For every frame, the visible cells are determined. Then, sorted per material, the cells have their triangle indices concatenated into a system memory buffer. Then this memory buffer is sent to the rendering pipeline by a glDrawElements operation, and the next material is processed until no more materials need to be drawn for the frame.
However, I have been unable to use VBOs to speed up this process. If my vertex array, tex coord and normal arrays are stored in VBOs, the frame rate of my test cases drops extremely, suggesting I have hit a software path. If on the other hand, my vertex array, tex coord and normal arrays are in normal system memory, the frame rate is much more reasonable. As an example, in a scene were on average some 10 or 20 thousand triangles are on screen, the VBO arrays will give a 1 or 2 FPS perfomance while system memory arrays will result in 40-50 FPS. These results are similiar on an Nvidia 5200 PCI card with the latest drivers and an ATI 9600 AGP card with recent drivers, suggesting it is not a driver bug, nor specific to one single computer system.
In trying to identify the problem, I tried the following solution attempts.
-
There might be too many indices for the bus bandwidth. While it seemed like the similiar results on both a PCI and an AGP machine would rule this out, I still created VBOs prestoring the indices of each cell, per material, and then issued one glDrawElements per cell, using the VBO indices. No notable difference in performance.
-
The above mentioned solution might not have worked because of too many batches, that is glDraw* operations. According to nVidia’s book GPU gems, the number of triangles modern graphics cards can handle is up, but the number of batches they can handle is still limited to some 10-30 000 per second. In order to reduce the number of batches, I attempted the following solutions:
- Using a streaming VBO to create an Elements Array, using glBufferSubDataARB to store the indices and then using glDrawElements to output the triangles. No notable difference in performance.
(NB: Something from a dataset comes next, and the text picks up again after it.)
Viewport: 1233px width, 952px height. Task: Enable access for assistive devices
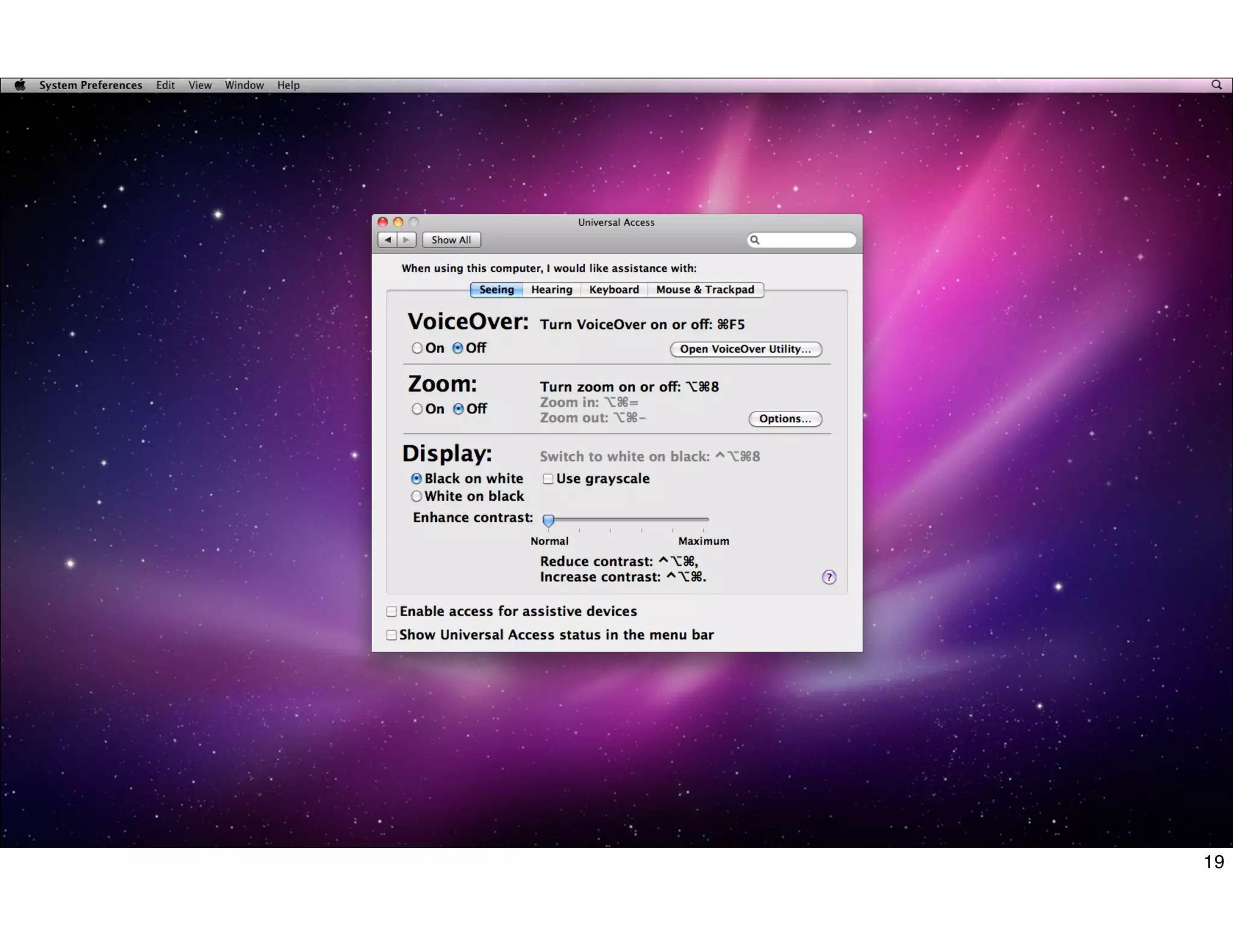pos(391,611)
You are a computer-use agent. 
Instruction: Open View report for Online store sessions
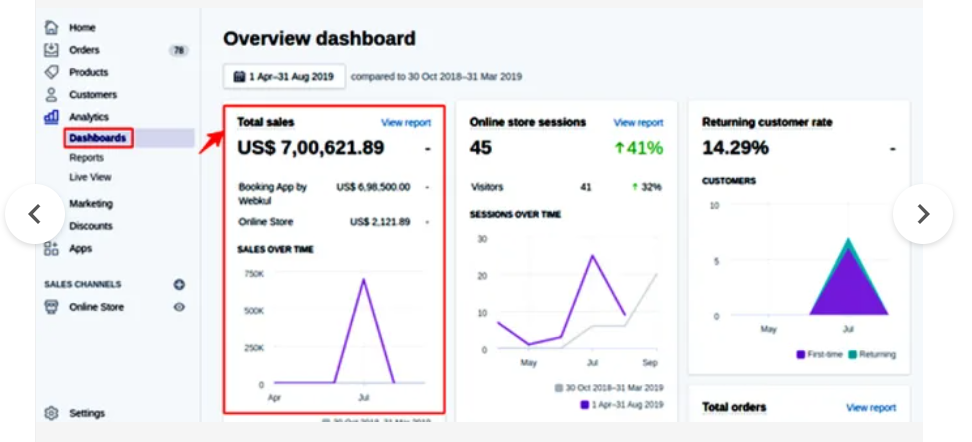(x=638, y=123)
- Using a streaming VBO to create an Elements Array, using glMapBufferARB to memcpy the indices to the VBOs and then using glDrawElements to output the triangles. Care was taken to use a NULL glBufferDataARB to discard rendered buffers as described in nVidia’s VBO usage hints PDF document. No notable difference in performance.
- The above solutions but with glGetIntegerv(GL_MAX_ELEMENTS_INDICES, …); as a guide for how many indices to store at a time before calling glDrawElements. No notable difference in performance.
-
Using glDrawRangeElements instead of glDrawElements. For some reason this only worked for the streaming buffers described above. If the index buffer was in system memory, glDrawRangeElements crashed where glDrawElements would not on exactly the same buffer. Possibly a driver bug, I did not test for this behavior on more than one machine.
-
Having read online that glDrawElements is liable to scan the index list before submitting it to the graphics card, I suspected this behavior caused the driver to read back data from the graphics card. I substituted glDrawElements with a glBegin(GL_TRIANGLES); … glArrayElement(…): … glEnd(); loop to ascertain that no analysis would be attempted on the elements. No notable difference in performance.
-
Perhaps VBO data is much more sensitive to alignment issues. I aligned the vertex data by adding a 4th ‘w’ component. No notable difference in performance, possibly a slight increase in non VBO performance.
-
Maybe the graphics card is out of memory and has to swap the VBOs over the bus. I reduced all textures to a quarter size and rendered a scene where the VBOs would be relatively small. No notable difference in performance.
So, at the end of the day I have been unable to gain anything from using VBOs. I have successfully used VBOs many times before, in particular, the engine used to render more than 40k triangles in 50 FPS on the current test system when it had all arrays in VBOs and then one big element array in another VBO which was unconditionally rendered. With the frustum culling, different indices have to be rendered every frame though and it is somewhat disturbing that due to the fact that I cannot seem to get VBOs to work with it, the frame rate actually dropped with the frustum culling implementation, even that much fewer triangles are being rendered.
Sorry about the lengthy post. Is there anybody out there who has experience with similiar VBO behavior? To recap, glDrawElements with indices in system memory and vertex, color, and texture coordinate arrays in system memory as well, can render a given scene in 40 FPS but with the vertex, color and texture coordinate arrays as VBOs the scene is rendered in 1-2 FPS or less.